Impact 2008: Web 2.0 Social Networking Missing In Action

Over a twitter yesterday, James Governor lamented about the lack of official web 2.0 happenings a conference where we’re all talking about mash-ups, integrating communities and mass enablement. IBM’s youTube Channel has a single 1 minute video from day one, theres a twitter account created of the name “Impact2008“* which has no activity. Heck, even IBM’s official blog hasn’t been updated past day one.

(*unknown who it was created by, but as far as I know there is no official twitter).

It would have been cool to say, allow participants to ask questions in keynote Q&A over twitter as well as the microphone.
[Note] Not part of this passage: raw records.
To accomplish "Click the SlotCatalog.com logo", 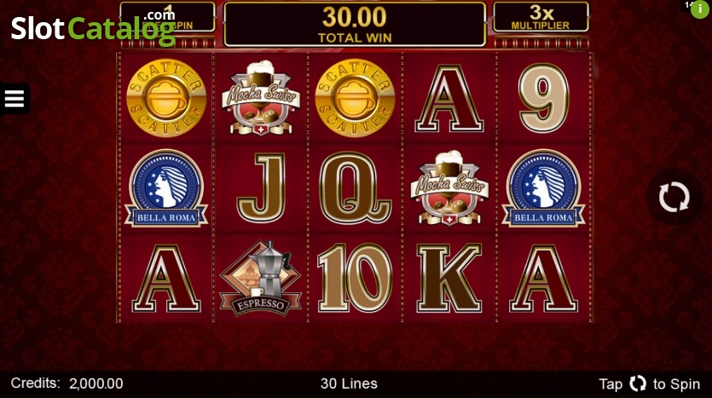I will [x=94, y=27].
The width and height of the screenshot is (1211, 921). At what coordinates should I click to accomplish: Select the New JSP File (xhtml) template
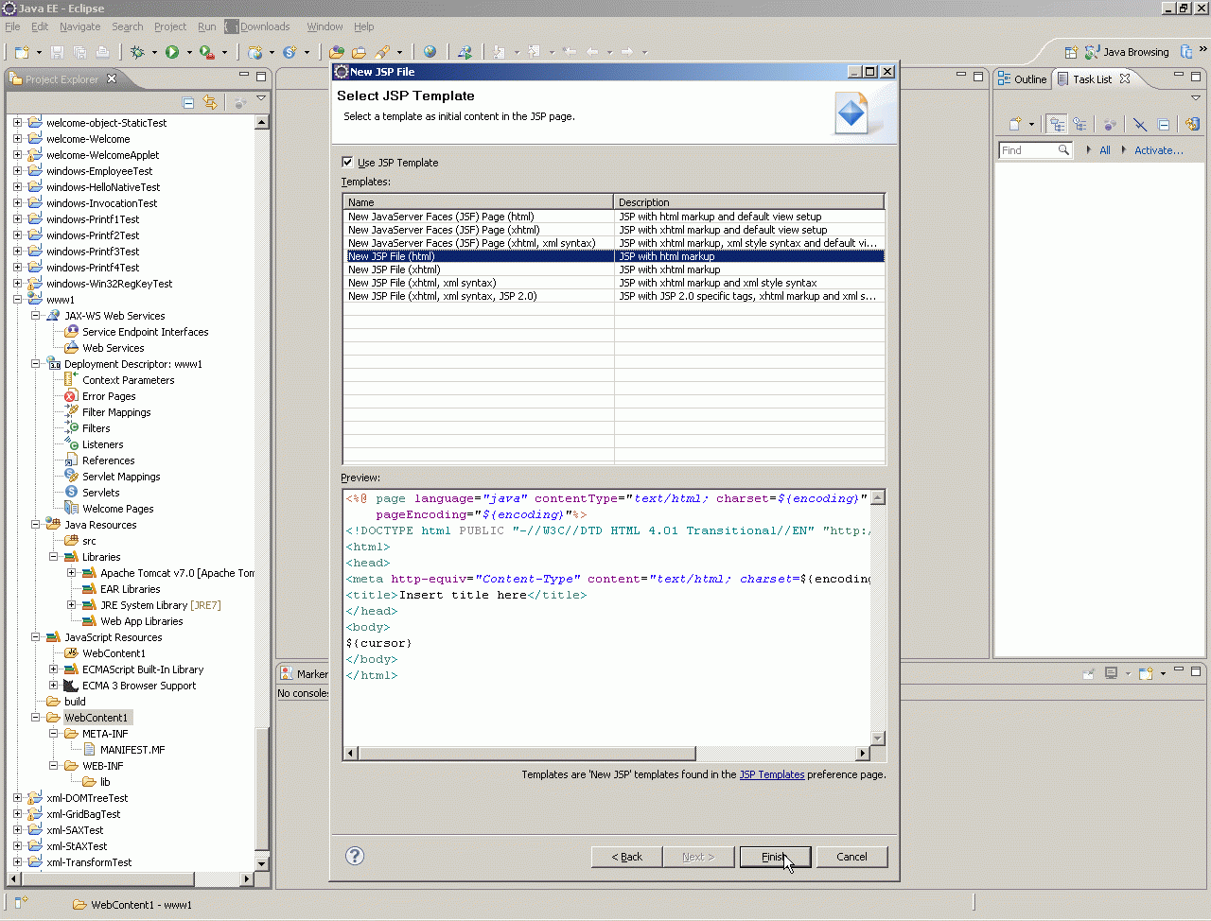click(394, 269)
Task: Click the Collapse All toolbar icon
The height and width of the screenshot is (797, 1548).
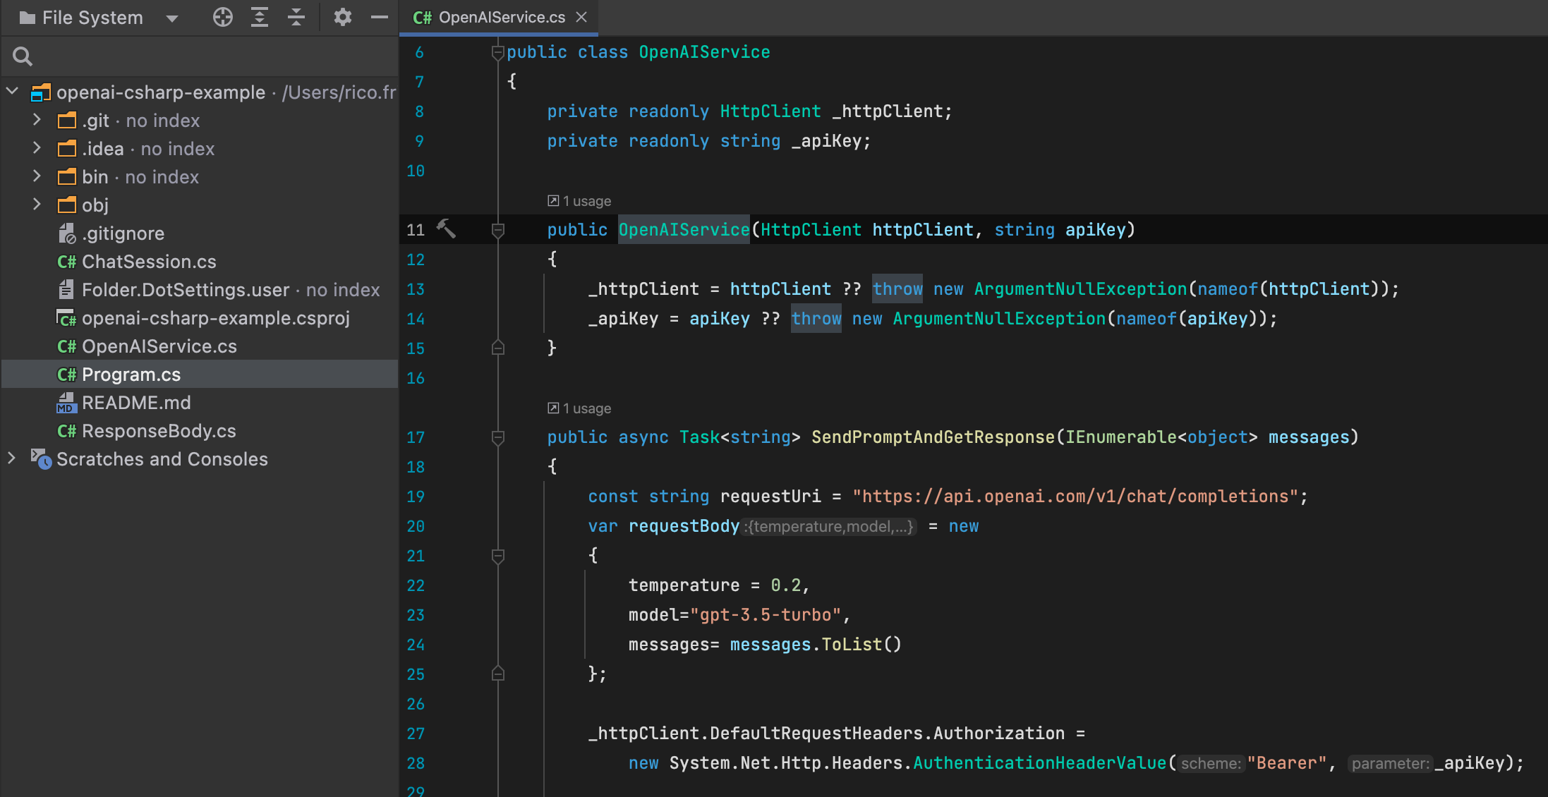Action: (296, 17)
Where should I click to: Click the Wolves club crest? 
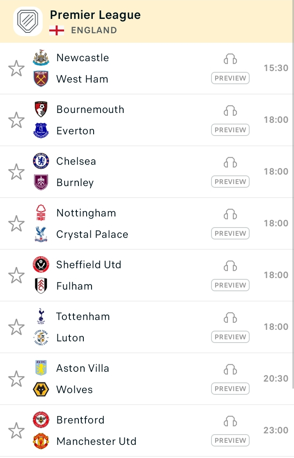pos(41,389)
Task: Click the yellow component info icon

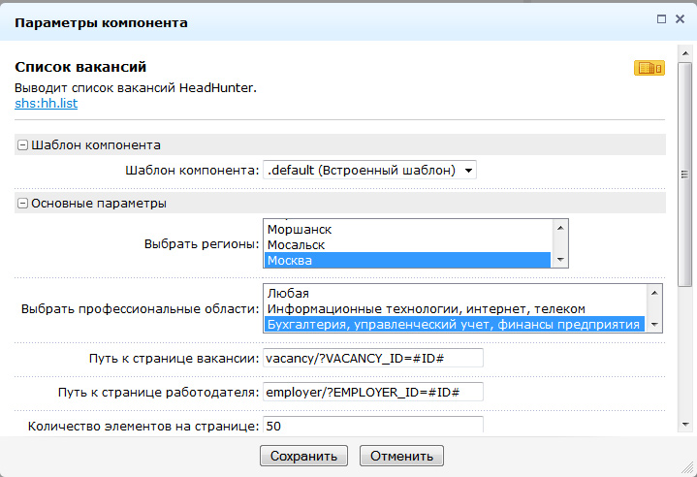Action: [648, 68]
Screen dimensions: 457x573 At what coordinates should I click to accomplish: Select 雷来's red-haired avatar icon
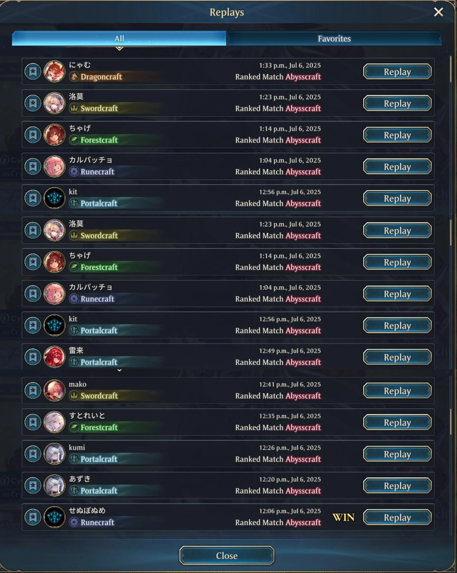click(x=54, y=357)
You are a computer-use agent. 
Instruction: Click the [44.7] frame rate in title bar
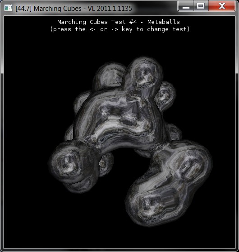pyautogui.click(x=24, y=8)
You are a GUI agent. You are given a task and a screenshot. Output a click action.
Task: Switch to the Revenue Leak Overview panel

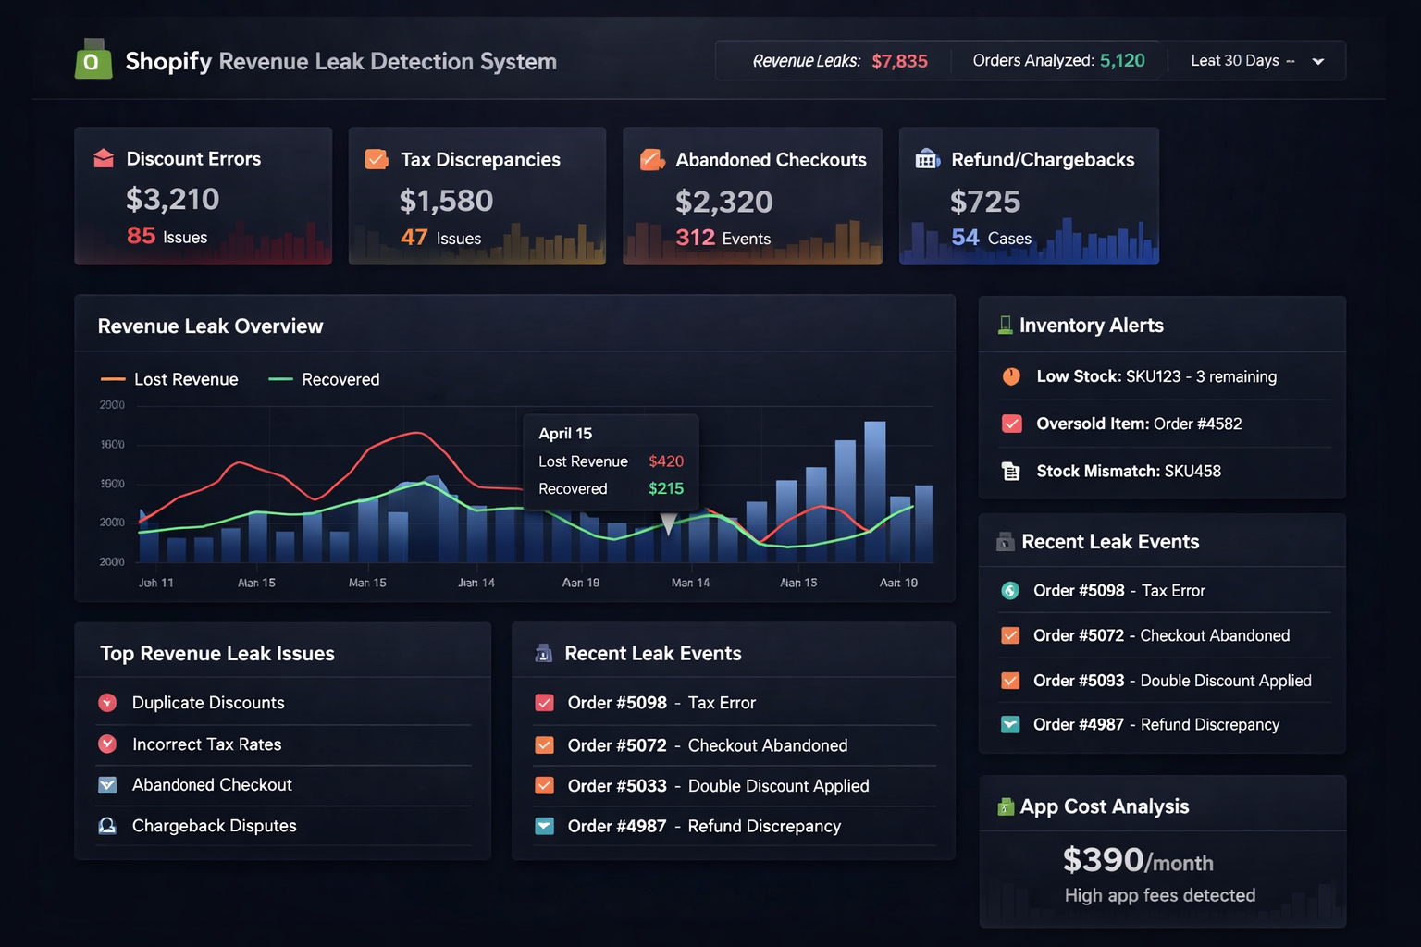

Maybe presenters could offer informal times to talk to eager listeners once the session is over. How about if IBM aggregated the Impact ‘blogosphere’ and gave us a single place to look for what people are saying about the conference? What if I’d like to try and track down Steve Mills for a two minute interview. Where is he? There’s six thousand people walking around. If I want any of those things, it’s completely dependent on my own social network to make it happen. If I don’t happen to have a person in my list then it’s left to fate and circumstance if we’ll ever meet. Once again, we need IBM to take the first steps to make this happen. It’s great that I now follow the guys from RedMonk and various people who tagged #impact2008, but it’s still just the voices of the people ‘in the dark’ (non-IBM). Without IBM, we can talk all we want about changes that are needed but there’s no buy in from the sole required enabler. The idea that IBM can show up at predetermined times on the calendar, fire-hose the community with information and then disappear are long dead.

It seems like the conference itself is actually an accurate reflection of the state of the SOA community as a whole. You’ve got a large mass of people who would do a great job collaborating with each other and networking, but no catalyst to make it happen. Instead of being energized as part of a broader community, you get isolated and bored. I think I see that effect in how the number of articles/twitters/blogs about Impact 2008 has dropped off significantly from the first day to the third. Even the #impact2008 tag has one message on it over the last 13 hours.

In the SOA Jam, about 80% of the ideas relate to social networks and how to build communities but we’re already failing on a very small scale with people in the same physical location! How can we expect to snap our fingers and create a vibrant self-sustaining community on the large if we can’t do it on the small?

Author: dan

Comments

  1. Dan, thanks for your comment on my blog regarding this. I agree that IBM as a whole has a long way to go on leveraging some of these technologies… hoping the internal conference this week will help further educate.